Department of Dermatology, University Hospital Hassan II, Morocco
Received Date: 06/09/2023; Published Date: 31/01/2024
*Corresponding author: Dr. EL BENNAYE Hajar, Department of Dermatology, University Hospital Hassan II, Fes, Morocco
Melkersson-Rosenthal Syndrome (MRS) is a rare clinical entity defined by the triad of orofacial edema, recurrent facial paralysis and fissured tongue. This triad may be incomplete or appear at different times [1,2]. We describe the case of two patients with chronic and recurrent macrocheilitis, diagnosed as Melkersson-Rosenthal syndrome.
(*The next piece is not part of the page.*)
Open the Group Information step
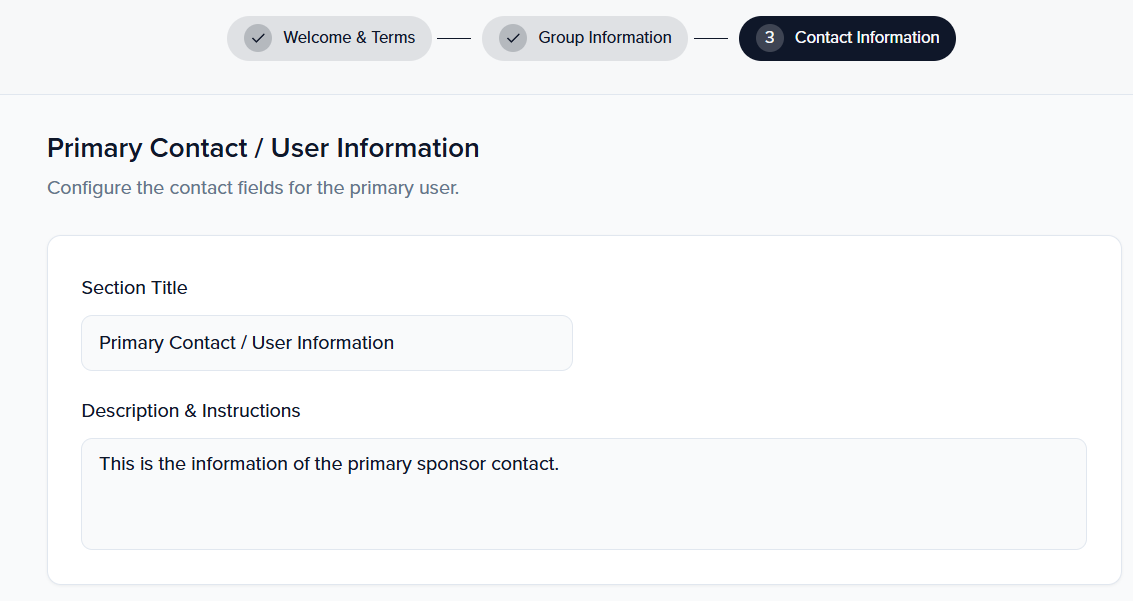This screenshot has height=601, width=1133. point(604,38)
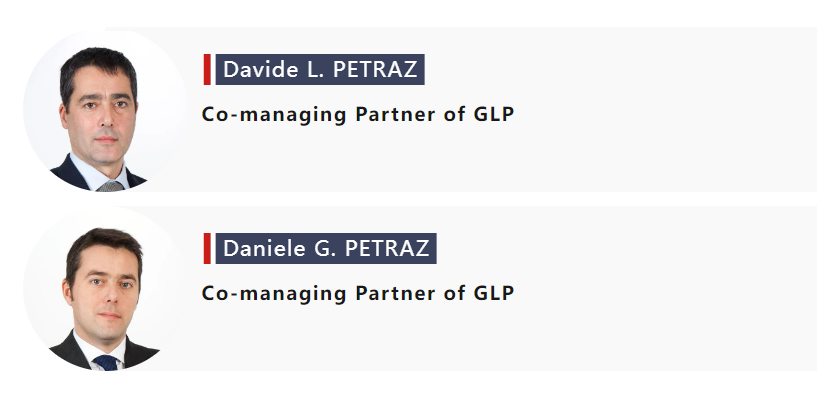The width and height of the screenshot is (836, 399).
Task: Click Co-managing Partner title under Daniele G. PETRAZ
Action: (358, 293)
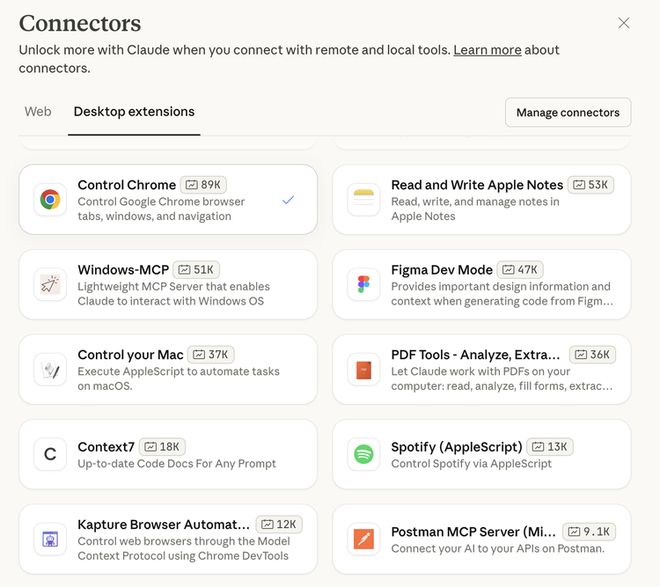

This 35-year-old patient, with no previous pathological history, had presented for 5 years with persistent labial edema, predominantly in the upper lip, with paroxysmal episodes of aggravation occurring without any obvious triggering factor and not accompanied by laryngeal edema or other allergic signs. On examination, there was no change in general condition, no digestive signs and no joint symptoms. Examination revealed edema of the upper lip with an elastic consistency (Figure 1), associated with facial asymmetry and a puckered tongue (Figure 2). The rest of the examination was unremarkable. Skin biopsy revealed a lymphocytic inflammatory infiltrate with no specific lesion.
Figure 1: Clinical image showing macrocheilitis with facial paralysis.
Figure 2: Clinical image of fissured tongue.
A 30-year-old patient with no previous pathological history presented with labial edema that had been evolving for 4 years. Clinical examination revealed erosive machrochleitis and sequelae of facial asymmetry associated with a puckered tongue. Labial biopsy revealed an epithelioid granuloma without caseous necrosis and a lymphocytic inflammatory infiltrate. Assessment for sarcoidosis was negative.
Melkersson-Rosenthal syndrome is a rare primary or secondary granulomatosis, inconsistently associated with facial paralysis that may be delayed in time, and a grooved tongue appearance. However, it presents a wide variety of clinical symptoms. It appears in young adults between the 2nd and 4th decade of life, with no predilection for race or sex in our patients, although some authors claim a female predominance. Indeed, in the majority of cases, the cardinal signs of the disease do not present synchronously, but appear successively, which explains the delay in diagnosis. This is a relatively benign condition, which is only exceptionally life-threatening, but often causes significant cosmetic damage, as was the case in our patient [3].
Treatment of SMR appears to be a challenge, with several drugs having been used including corticosteroid therapy, which may not be effective and, in this case, cyclins may be used. Some authors have resorted to facial and optic nerve decompression surgery in cases of severe damage, and to plastic surgery [4].
Our cases illustrate the typical clinical presentation of histologically confirmed Melkersson-Rosenthal syndrome, as well as the efficacy of oral corticosteroid therapy in the treatment of flares and intralesional corticosteroid therapy for macrocheilitis [3].